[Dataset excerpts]
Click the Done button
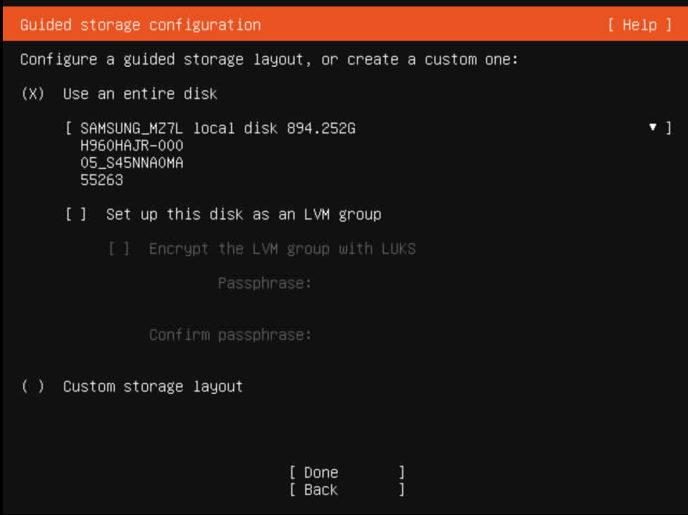tap(347, 473)
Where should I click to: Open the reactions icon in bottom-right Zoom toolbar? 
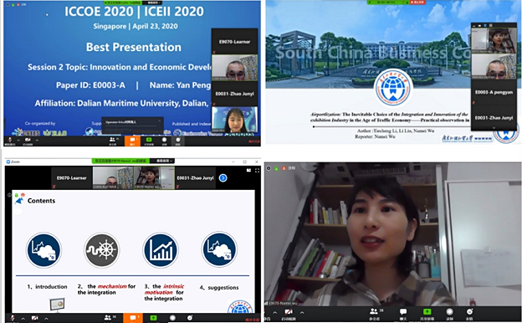click(x=469, y=311)
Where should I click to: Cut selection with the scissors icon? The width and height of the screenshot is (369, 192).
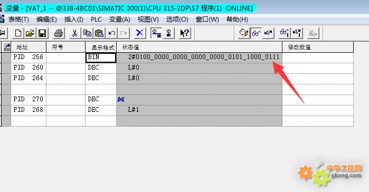(x=75, y=33)
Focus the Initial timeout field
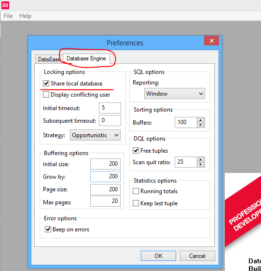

◆ **Work item**
The pictures in the data should be omitted, and every remaining line set down exactly.

◆ **Output for this exercise**
Click the Done button
tap(347, 473)
Where should I click to: Open the reactions icon in bottom-right Zoom toolbar? 
click(x=469, y=311)
Where should I click to: Cut selection with the scissors icon? The width and height of the screenshot is (369, 192).
(x=75, y=33)
Focus the Initial timeout field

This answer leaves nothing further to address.